▶ _TESTO ESTRATTO_

::::

I primi 30 anni della Cantina Bentivoglio
Un mese di festeggiamenti in via Mascarella. Domenica il Piero Odorici Quartet
Dietro al tavolone, seduti uno accanto all’altro, ieri era come se si fossero palesate tutte le primavere. Giovanni Serrazanetti, che trent’anni fa si inventò – sì, è la parola giusta – la Cantina Bentivoglio, accanto a Jimmy Villotti. E poi Paolo Fresu, Alberto Armaroli, la «nuova leva», e Vincenzo Cappelletti, l’altro inventore del locale di via Mascarella. Il ghiaccio lo rompe Serrazanetti. «Compiere 30 anni significa avere anche spalle un po’ ingobbite», dice. «Quando iniziammo, avevamo due idee in testa: la prima era che la musica doveva esserci sempre. Volevamo caratterizzarci e questo rappresentava bene la Cantina Bentivoglio».

::::

▶ _CONSEGNA_
Prosegui l'articolo sui trent'anni della Cantina Bentivoglio dal punto in cui si interrompe.

▶ _SEZIONE DATI_
::::

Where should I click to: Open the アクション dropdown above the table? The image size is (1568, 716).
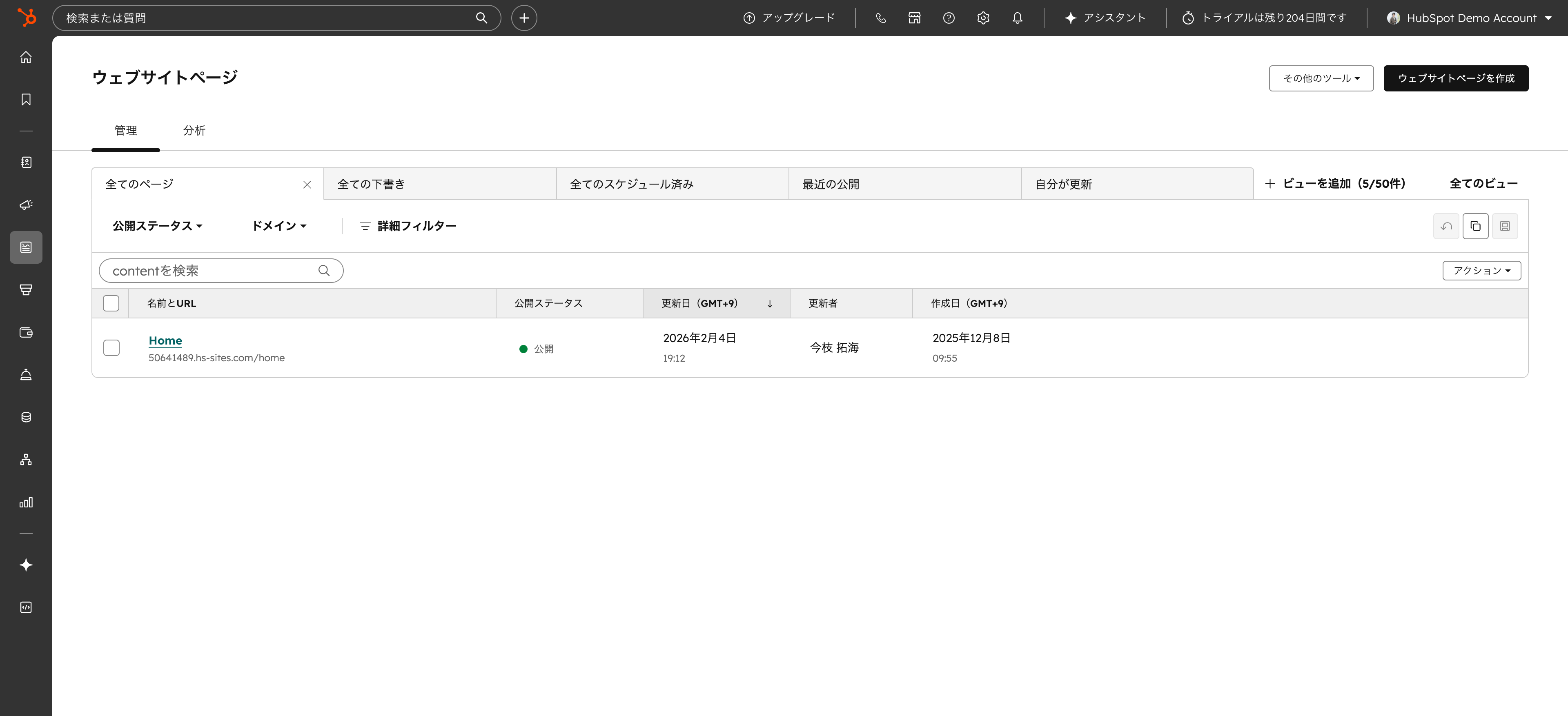[x=1481, y=270]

::::

▶ _RISPOSTA_
La musica doveva anche essere jazz di grande qualità. Da qui, l’enogastronomia. Che doveva essere all’altezza. Perché gli strumenti erano gli stessi: «La musica e quello che si mette in bocca». I siparietti, spontanei come un’improvvisazione, non si fanno attendere. Pazienza se le date precise non si ricordano. «Era inizio ottobre 1989, comunque». «Chi c’era a suonare?», chiede Villotti. «Ma c’eri tu, somaro. Tu, il vate dei musicisti bolognesi. Lo disse Dalla», replica Serrazanetti. «Non ricordavo». Ma non è vero. «Sono stato il primo a suonare qui e in questa storia c’è un aspetto emotivo-passionale e uno sociale». Ovvero la Bologna che si è aperta al turismo, la città della musica.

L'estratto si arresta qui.